This is Roger Ebert Displaying Off the Biggest Leisure System of 1988

A fantastic video from 1988 has resurfaced showing legendary American film critic Roger Ebert showing off the largest entertainment system from 1988 – LaserVision.Shared by Jeremy Herbert The late Roger Ebert appeared on Twitter with Gene Siskel in one 1988 Holiday Gift Guide and he greeted the audience in his basement entertainment center as part of a segment to demonstrate his setup.

In 1988 Roger Ebert shows his entertainment center in the basement, which is referred to as “The Orson Welles Room”: pic.twitter.com/4uppJA44Wr

– Jeremy Herbert (@DDayFilms) April 30, 2021

While demonstrating his entertainment center, which he called “The Orson Welles Room,” Ebert first stated that he had a 45 “screen because the 50” screen would not fit down the stairs. He then said, “Anyone with a large TV screen needs LaserVision to get a good picture on the screen because it gives you a lot more definition.”

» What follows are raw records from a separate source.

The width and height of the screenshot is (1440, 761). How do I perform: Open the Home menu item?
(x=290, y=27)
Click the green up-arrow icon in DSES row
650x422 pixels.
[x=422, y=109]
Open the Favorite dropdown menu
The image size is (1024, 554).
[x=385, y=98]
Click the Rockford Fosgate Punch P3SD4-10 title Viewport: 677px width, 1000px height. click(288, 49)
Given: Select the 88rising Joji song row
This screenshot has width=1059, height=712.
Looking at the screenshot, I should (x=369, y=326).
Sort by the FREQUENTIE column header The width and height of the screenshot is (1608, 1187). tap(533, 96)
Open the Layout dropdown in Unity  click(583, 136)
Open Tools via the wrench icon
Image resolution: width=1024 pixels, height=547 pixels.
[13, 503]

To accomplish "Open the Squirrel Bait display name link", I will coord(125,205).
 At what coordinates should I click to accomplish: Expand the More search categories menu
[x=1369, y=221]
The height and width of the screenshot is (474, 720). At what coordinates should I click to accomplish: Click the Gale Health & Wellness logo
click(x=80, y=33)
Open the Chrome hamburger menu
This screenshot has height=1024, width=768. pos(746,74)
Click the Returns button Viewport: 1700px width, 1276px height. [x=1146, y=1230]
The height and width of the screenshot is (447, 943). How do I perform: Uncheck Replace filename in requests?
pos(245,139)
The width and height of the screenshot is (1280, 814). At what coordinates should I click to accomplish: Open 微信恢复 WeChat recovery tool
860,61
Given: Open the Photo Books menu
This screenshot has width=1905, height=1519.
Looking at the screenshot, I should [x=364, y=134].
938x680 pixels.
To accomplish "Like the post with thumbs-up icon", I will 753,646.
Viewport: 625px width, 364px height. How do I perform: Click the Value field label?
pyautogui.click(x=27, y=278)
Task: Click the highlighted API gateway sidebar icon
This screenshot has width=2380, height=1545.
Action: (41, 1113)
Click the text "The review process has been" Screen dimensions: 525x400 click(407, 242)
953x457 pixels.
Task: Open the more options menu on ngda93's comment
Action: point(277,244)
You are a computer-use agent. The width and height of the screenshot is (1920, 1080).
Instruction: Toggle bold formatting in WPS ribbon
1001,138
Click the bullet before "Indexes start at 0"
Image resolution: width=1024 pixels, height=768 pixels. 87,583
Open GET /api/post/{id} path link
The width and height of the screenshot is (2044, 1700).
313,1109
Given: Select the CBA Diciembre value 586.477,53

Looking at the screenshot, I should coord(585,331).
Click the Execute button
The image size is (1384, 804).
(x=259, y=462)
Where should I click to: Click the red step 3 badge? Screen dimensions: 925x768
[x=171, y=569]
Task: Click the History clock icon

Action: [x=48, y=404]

LaserVision or LaserDisc first came to the United States in 1978 and was a home video format and the first commercial optical storage medium. LaserDisc was a major upgrade from VHS, offering 425 lines of resolution as opposed to 240 lines of VHS. LaserDisc also offered digital audio over analog audio.

Credit: Kevin Winter / Getty Images

By today’s standards, LaserVision also had huge optical discs that resembled the size and shape of vinyl records. Ebert even commented that they looked like they were eating some of it in Close Encounters in the spaceship [of the Third Kind]. “

While it never quite reached the popularity of DVD in the US, it was popular in Japan, Hong Kong, Singapore, and Malaysia. It also laid the foundation for CD, DVD and Blu-Ray.

Roger Ebert was the first film critic to win the Pulitzer Prize for Criticism and worked for the Chicago Sun-Times from 1987 to 1987 his death in 2013 at the age of 70.